(DATASET EXCERPTS):
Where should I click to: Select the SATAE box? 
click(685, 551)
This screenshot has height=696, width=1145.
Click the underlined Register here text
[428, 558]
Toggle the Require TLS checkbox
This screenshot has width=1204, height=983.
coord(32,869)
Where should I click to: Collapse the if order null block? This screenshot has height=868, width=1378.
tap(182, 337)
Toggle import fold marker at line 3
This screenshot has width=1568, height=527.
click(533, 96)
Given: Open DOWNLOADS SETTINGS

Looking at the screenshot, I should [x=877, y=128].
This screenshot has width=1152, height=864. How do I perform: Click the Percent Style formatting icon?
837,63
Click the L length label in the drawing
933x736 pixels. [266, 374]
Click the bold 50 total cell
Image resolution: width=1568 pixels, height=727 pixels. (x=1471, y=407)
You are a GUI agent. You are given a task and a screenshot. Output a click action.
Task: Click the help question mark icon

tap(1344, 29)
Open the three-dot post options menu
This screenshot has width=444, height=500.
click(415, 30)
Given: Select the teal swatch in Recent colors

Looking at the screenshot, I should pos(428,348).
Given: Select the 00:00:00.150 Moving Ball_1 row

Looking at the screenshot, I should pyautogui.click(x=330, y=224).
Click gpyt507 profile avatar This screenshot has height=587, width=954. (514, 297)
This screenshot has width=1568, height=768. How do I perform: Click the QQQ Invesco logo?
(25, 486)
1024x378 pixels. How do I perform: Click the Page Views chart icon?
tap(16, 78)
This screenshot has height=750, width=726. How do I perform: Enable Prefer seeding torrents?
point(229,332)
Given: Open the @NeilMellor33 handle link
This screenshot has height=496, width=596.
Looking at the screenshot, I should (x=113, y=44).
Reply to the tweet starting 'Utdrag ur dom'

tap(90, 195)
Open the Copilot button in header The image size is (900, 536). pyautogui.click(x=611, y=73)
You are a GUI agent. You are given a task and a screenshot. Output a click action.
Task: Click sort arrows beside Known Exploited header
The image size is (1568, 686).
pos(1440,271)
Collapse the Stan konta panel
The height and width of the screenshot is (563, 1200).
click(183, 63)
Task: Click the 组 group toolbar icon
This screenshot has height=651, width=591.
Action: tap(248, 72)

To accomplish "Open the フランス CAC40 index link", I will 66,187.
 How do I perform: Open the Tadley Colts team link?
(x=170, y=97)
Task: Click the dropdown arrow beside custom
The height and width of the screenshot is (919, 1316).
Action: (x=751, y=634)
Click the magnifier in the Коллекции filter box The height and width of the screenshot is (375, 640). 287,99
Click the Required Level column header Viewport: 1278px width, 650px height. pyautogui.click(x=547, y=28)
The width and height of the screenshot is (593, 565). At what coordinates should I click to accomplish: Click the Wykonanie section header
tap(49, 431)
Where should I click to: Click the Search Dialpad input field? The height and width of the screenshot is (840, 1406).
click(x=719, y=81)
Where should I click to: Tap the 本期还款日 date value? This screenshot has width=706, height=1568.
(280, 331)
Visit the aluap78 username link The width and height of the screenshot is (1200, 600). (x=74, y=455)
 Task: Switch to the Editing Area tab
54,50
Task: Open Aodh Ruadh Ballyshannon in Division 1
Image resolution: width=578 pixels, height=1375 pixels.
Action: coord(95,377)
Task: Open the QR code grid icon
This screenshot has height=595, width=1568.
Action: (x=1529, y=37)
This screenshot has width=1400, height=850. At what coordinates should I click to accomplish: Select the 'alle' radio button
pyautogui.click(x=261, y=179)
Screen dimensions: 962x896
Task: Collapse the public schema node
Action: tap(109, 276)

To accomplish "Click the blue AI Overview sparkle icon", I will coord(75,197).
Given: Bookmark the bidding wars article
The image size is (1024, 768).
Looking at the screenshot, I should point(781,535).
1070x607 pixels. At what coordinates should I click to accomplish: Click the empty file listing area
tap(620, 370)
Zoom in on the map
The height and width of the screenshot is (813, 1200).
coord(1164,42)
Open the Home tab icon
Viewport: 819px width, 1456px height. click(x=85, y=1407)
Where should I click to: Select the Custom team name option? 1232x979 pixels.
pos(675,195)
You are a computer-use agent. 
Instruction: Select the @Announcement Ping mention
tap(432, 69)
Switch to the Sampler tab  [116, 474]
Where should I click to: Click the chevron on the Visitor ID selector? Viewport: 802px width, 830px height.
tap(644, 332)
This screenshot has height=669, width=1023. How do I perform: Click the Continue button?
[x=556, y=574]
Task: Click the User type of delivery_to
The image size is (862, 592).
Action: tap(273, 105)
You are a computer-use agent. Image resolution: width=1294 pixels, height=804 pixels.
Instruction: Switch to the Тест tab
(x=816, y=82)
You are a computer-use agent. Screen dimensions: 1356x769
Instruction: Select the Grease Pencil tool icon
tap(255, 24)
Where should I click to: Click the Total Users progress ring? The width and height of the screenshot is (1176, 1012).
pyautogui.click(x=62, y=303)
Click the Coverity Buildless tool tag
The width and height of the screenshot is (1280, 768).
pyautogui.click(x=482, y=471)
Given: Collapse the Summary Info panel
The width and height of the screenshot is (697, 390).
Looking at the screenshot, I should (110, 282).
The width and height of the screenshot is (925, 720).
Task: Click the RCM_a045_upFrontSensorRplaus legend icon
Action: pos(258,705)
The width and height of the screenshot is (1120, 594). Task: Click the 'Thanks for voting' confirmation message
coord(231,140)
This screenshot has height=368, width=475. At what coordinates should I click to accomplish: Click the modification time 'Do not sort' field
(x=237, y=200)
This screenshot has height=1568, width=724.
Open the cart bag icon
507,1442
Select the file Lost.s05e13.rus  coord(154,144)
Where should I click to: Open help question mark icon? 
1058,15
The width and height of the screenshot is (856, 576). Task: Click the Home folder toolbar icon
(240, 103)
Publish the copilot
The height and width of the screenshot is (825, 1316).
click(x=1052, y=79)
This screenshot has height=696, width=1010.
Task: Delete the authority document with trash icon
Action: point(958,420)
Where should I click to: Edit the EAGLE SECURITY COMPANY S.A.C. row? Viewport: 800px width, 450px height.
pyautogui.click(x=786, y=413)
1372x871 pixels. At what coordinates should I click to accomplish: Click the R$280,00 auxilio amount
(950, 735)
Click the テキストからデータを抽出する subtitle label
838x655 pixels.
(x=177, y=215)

(YOUR GOAL):
Write the listing out again, exactly as it reads.

(EXERCISE RESPONSE):
Where should I click to: Select the SATAE box? 
click(685, 551)
This screenshot has height=696, width=1145.
Click the underlined Register here text
[428, 558]
Toggle the Require TLS checkbox
This screenshot has width=1204, height=983.
coord(32,869)
Where should I click to: Collapse the if order null block? This screenshot has height=868, width=1378.
tap(182, 337)
Toggle import fold marker at line 3
This screenshot has width=1568, height=527.
click(533, 96)
Given: Open DOWNLOADS SETTINGS

Looking at the screenshot, I should [x=877, y=128].
This screenshot has width=1152, height=864. How do I perform: Click the Percent Style formatting icon?
837,63
Click the L length label in the drawing
933x736 pixels. [266, 374]
Click the bold 50 total cell
Image resolution: width=1568 pixels, height=727 pixels. (x=1471, y=407)
You are a GUI agent. You are given a task and a screenshot. Output a click action.
Task: Click the help question mark icon

tap(1344, 29)
Open the three-dot post options menu
This screenshot has width=444, height=500.
click(415, 30)
Given: Select the teal swatch in Recent colors

Looking at the screenshot, I should pos(428,348).
Given: Select the 00:00:00.150 Moving Ball_1 row

Looking at the screenshot, I should pyautogui.click(x=330, y=224).
Click gpyt507 profile avatar This screenshot has height=587, width=954. (514, 297)
This screenshot has width=1568, height=768. How do I perform: Click the QQQ Invesco logo?
(25, 486)
1024x378 pixels. How do I perform: Click the Page Views chart icon?
tap(16, 78)
This screenshot has height=750, width=726. How do I perform: Enable Prefer seeding torrents?
point(229,332)
Given: Open the @NeilMellor33 handle link
This screenshot has height=496, width=596.
Looking at the screenshot, I should (x=113, y=44).
Reply to the tweet starting 'Utdrag ur dom'

tap(90, 195)
Open the Copilot button in header The image size is (900, 536). pyautogui.click(x=611, y=73)
You are a GUI agent. You are given a task and a screenshot. Output a click action.
Task: Click sort arrows beside Known Exploited header
The image size is (1568, 686).
pos(1440,271)
Collapse the Stan konta panel
The height and width of the screenshot is (563, 1200).
click(183, 63)
Task: Click the 组 group toolbar icon
This screenshot has height=651, width=591.
Action: tap(248, 72)

To accomplish "Open the フランス CAC40 index link", I will 66,187.
 How do I perform: Open the Tadley Colts team link?
(x=170, y=97)
Task: Click the dropdown arrow beside custom
The height and width of the screenshot is (919, 1316).
Action: (x=751, y=634)
Click the magnifier in the Коллекции filter box The height and width of the screenshot is (375, 640). 287,99
Click the Required Level column header Viewport: 1278px width, 650px height. pyautogui.click(x=547, y=28)
The width and height of the screenshot is (593, 565). At what coordinates should I click to accomplish: Click the Wykonanie section header
tap(49, 431)
Where should I click to: Click the Search Dialpad input field? The height and width of the screenshot is (840, 1406).
click(x=719, y=81)
Where should I click to: Tap the 本期还款日 date value? This screenshot has width=706, height=1568.
(280, 331)
Visit the aluap78 username link The width and height of the screenshot is (1200, 600). (x=74, y=455)
 Task: Switch to the Editing Area tab
54,50
Task: Open Aodh Ruadh Ballyshannon in Division 1
Image resolution: width=578 pixels, height=1375 pixels.
Action: coord(95,377)
Task: Open the QR code grid icon
This screenshot has height=595, width=1568.
Action: (x=1529, y=37)
This screenshot has width=1400, height=850. At what coordinates should I click to accomplish: Select the 'alle' radio button
pyautogui.click(x=261, y=179)
Screen dimensions: 962x896
Task: Collapse the public schema node
Action: tap(109, 276)

To accomplish "Click the blue AI Overview sparkle icon", I will coord(75,197).
Given: Bookmark the bidding wars article
The image size is (1024, 768).
Looking at the screenshot, I should point(781,535).
1070x607 pixels. At what coordinates should I click to accomplish: Click the empty file listing area
tap(620, 370)
Zoom in on the map
The height and width of the screenshot is (813, 1200).
coord(1164,42)
Open the Home tab icon
Viewport: 819px width, 1456px height. click(x=85, y=1407)
Where should I click to: Select the Custom team name option? 1232x979 pixels.
pos(675,195)
You are a computer-use agent. 
Instruction: Select the @Announcement Ping mention
tap(432, 69)
Switch to the Sampler tab  [116, 474]
Where should I click to: Click the chevron on the Visitor ID selector? Viewport: 802px width, 830px height.
tap(644, 332)
This screenshot has height=669, width=1023. How do I perform: Click the Continue button?
[x=556, y=574]
Task: Click the User type of delivery_to
The image size is (862, 592).
Action: tap(273, 105)
You are a computer-use agent. Image resolution: width=1294 pixels, height=804 pixels.
Instruction: Switch to the Тест tab
(x=816, y=82)
You are a computer-use agent. Screen dimensions: 1356x769
Instruction: Select the Grease Pencil tool icon
tap(255, 24)
Where should I click to: Click the Total Users progress ring? The width and height of the screenshot is (1176, 1012).
pyautogui.click(x=62, y=303)
Click the Coverity Buildless tool tag
The width and height of the screenshot is (1280, 768).
pyautogui.click(x=482, y=471)
Given: Collapse the Summary Info panel
The width and height of the screenshot is (697, 390).
Looking at the screenshot, I should (110, 282).
The width and height of the screenshot is (925, 720).
Task: Click the RCM_a045_upFrontSensorRplaus legend icon
Action: pos(258,705)
The width and height of the screenshot is (1120, 594). Task: Click the 'Thanks for voting' confirmation message
coord(231,140)
This screenshot has height=368, width=475. At what coordinates should I click to accomplish: Click the modification time 'Do not sort' field
(x=237, y=200)
This screenshot has height=1568, width=724.
Open the cart bag icon
507,1442
Select the file Lost.s05e13.rus  coord(154,144)
Where should I click to: Open help question mark icon? 
1058,15
The width and height of the screenshot is (856, 576). Task: Click the Home folder toolbar icon
(240, 103)
Publish the copilot
The height and width of the screenshot is (825, 1316).
click(x=1052, y=79)
This screenshot has height=696, width=1010.
Task: Delete the authority document with trash icon
Action: point(958,420)
Where should I click to: Edit the EAGLE SECURITY COMPANY S.A.C. row? Viewport: 800px width, 450px height.
pyautogui.click(x=786, y=413)
1372x871 pixels. At what coordinates should I click to accomplish: Click the R$280,00 auxilio amount
(950, 735)
Click the テキストからデータを抽出する subtitle label
838x655 pixels.
(x=177, y=215)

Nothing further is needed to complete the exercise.